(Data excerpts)
= Beginning of Section =

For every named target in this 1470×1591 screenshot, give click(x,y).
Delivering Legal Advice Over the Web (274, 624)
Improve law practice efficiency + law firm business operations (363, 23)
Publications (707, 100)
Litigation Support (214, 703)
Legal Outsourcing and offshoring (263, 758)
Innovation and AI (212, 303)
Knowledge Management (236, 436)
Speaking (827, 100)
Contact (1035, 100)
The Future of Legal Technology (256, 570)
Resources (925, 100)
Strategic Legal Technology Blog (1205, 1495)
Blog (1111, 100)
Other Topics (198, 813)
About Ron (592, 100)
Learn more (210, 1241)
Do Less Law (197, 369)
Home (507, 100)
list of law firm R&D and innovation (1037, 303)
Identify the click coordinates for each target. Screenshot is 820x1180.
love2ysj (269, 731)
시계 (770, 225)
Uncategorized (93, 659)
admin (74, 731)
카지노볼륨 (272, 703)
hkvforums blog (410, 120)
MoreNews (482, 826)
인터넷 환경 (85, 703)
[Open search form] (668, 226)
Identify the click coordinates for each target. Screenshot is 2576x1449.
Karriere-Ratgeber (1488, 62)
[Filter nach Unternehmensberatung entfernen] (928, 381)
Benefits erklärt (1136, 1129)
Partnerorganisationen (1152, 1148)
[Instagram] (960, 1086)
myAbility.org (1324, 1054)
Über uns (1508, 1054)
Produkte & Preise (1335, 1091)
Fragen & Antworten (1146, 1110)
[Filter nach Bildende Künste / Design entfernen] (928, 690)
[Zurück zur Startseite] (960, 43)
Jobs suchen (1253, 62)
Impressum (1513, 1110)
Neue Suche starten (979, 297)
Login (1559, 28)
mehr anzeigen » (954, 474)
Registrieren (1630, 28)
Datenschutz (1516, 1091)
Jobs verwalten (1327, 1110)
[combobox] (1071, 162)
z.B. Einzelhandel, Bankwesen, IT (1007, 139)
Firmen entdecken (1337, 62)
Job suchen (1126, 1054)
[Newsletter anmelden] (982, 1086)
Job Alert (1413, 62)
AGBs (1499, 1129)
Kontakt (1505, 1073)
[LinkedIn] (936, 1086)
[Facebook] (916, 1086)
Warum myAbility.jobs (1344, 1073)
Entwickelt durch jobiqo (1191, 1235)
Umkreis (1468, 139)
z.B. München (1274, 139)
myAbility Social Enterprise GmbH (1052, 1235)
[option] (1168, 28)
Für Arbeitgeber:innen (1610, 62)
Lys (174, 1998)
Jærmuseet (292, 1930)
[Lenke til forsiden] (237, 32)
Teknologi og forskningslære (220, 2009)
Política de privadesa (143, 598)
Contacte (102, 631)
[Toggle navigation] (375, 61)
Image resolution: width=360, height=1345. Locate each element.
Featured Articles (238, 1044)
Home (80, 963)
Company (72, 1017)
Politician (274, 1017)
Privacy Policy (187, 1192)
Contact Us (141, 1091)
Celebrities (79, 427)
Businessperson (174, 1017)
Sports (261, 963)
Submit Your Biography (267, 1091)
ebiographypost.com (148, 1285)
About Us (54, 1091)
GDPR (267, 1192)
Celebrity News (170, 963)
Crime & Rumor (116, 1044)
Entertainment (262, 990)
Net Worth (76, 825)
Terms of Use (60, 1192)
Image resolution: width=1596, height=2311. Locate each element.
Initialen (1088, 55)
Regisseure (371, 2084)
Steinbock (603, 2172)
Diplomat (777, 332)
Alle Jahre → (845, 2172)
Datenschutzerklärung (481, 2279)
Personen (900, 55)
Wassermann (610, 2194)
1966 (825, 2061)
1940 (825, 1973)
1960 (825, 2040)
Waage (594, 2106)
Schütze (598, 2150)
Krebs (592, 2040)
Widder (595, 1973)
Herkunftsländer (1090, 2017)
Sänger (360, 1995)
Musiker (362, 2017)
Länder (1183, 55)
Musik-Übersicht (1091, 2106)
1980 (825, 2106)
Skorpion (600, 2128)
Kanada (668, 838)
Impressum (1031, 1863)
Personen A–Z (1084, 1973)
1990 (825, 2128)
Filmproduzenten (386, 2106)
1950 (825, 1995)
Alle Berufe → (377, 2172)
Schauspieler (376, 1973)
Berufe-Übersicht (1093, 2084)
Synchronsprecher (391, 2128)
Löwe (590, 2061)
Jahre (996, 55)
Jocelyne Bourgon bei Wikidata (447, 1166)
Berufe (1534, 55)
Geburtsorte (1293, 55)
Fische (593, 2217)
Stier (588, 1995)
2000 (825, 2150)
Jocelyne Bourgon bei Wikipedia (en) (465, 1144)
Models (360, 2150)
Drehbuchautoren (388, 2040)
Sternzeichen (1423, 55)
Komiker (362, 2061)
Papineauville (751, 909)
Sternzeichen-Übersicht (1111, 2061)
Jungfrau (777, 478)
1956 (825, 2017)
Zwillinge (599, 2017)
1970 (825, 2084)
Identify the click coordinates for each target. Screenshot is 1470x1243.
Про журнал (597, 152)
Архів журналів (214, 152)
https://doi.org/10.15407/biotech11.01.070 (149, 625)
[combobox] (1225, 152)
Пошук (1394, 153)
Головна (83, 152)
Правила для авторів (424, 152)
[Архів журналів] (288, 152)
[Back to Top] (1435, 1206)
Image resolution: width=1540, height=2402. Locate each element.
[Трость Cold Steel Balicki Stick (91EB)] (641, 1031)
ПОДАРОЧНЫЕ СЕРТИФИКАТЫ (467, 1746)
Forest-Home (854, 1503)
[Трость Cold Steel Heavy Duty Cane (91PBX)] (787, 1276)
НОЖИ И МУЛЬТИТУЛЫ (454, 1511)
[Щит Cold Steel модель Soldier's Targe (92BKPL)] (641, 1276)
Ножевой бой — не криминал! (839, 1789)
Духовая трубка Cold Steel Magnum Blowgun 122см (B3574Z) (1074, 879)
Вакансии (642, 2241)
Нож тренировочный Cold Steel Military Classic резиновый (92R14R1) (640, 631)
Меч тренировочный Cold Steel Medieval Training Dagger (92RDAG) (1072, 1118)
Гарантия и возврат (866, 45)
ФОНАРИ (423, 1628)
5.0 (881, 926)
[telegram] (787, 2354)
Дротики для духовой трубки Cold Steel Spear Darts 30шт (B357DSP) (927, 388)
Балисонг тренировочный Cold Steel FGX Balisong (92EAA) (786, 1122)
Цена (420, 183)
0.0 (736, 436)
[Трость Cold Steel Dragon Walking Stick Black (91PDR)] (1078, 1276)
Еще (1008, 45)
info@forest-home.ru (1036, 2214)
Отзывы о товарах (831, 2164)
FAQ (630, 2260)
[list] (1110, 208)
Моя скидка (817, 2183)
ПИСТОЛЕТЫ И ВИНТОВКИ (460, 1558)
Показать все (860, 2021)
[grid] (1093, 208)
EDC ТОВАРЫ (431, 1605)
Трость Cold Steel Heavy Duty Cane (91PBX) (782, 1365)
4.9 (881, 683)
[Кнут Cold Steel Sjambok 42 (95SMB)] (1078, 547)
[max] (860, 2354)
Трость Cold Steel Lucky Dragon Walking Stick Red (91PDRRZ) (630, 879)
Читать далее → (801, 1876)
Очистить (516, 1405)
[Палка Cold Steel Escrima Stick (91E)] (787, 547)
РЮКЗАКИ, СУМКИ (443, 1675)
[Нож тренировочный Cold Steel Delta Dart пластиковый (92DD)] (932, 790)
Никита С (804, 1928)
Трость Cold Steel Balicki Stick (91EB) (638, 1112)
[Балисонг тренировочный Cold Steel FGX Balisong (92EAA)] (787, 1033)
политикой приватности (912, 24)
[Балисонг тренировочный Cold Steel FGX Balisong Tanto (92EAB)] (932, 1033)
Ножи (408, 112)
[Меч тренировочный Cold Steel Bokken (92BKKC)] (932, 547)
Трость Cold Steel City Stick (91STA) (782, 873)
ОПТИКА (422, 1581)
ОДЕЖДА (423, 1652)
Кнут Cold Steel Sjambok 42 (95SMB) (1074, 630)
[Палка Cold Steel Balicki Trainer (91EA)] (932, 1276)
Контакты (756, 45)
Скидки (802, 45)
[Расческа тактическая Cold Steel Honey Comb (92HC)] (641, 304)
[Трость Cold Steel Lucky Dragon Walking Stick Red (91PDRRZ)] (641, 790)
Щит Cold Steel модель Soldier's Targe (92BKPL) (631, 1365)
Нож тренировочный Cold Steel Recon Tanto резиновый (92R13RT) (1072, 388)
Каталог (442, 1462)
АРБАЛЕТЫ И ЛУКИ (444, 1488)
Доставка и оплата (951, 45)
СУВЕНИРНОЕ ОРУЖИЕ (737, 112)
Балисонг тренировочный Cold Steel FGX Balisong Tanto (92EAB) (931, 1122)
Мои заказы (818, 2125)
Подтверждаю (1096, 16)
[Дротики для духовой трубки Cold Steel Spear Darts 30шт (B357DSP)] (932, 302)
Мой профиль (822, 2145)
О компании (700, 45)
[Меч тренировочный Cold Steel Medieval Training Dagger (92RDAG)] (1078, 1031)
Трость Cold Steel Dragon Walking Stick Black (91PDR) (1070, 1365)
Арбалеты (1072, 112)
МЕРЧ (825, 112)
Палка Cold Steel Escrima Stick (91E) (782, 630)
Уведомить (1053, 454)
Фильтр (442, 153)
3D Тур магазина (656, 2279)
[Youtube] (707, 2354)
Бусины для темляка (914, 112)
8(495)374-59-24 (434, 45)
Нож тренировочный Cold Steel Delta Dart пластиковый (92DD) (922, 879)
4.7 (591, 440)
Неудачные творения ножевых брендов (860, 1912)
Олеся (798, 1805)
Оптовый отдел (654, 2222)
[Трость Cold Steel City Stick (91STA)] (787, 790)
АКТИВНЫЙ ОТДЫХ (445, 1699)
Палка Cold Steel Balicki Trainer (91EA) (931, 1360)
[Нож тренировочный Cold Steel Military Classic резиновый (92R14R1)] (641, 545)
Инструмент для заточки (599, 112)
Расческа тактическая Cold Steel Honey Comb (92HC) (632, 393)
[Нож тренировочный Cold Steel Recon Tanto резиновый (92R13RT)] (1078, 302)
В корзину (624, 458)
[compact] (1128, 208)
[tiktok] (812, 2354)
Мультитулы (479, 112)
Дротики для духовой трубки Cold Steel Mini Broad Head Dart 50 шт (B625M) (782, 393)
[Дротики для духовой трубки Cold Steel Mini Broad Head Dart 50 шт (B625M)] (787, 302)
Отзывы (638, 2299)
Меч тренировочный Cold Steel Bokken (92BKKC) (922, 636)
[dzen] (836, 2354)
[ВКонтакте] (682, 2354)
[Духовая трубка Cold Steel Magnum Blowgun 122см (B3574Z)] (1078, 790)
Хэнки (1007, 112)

= End of Section =

### EXERCISE AIM
Extract exactly and only the lines above from the line containing "Палка Cold Steel Balicki Trainer (91EA) (931, 1360)" through the line containing "Отзывы (638, 2299)", both end lines included.

### EXERCISE SOLUTION
Палка Cold Steel Balicki Trainer (91EA) (931, 1360)
[Нож тренировочный Cold Steel Military Classic резиновый (92R14R1)] (641, 545)
Инструмент для заточки (599, 112)
Расческа тактическая Cold Steel Honey Comb (92HC) (632, 393)
[Нож тренировочный Cold Steel Recon Tanto резиновый (92R13RT)] (1078, 302)
В корзину (624, 458)
[compact] (1128, 208)
[tiktok] (812, 2354)
Мультитулы (479, 112)
Дротики для духовой трубки Cold Steel Mini Broad Head Dart 50 шт (B625M) (782, 393)
[Дротики для духовой трубки Cold Steel Mini Broad Head Dart 50 шт (B625M)] (787, 302)
Отзывы (638, 2299)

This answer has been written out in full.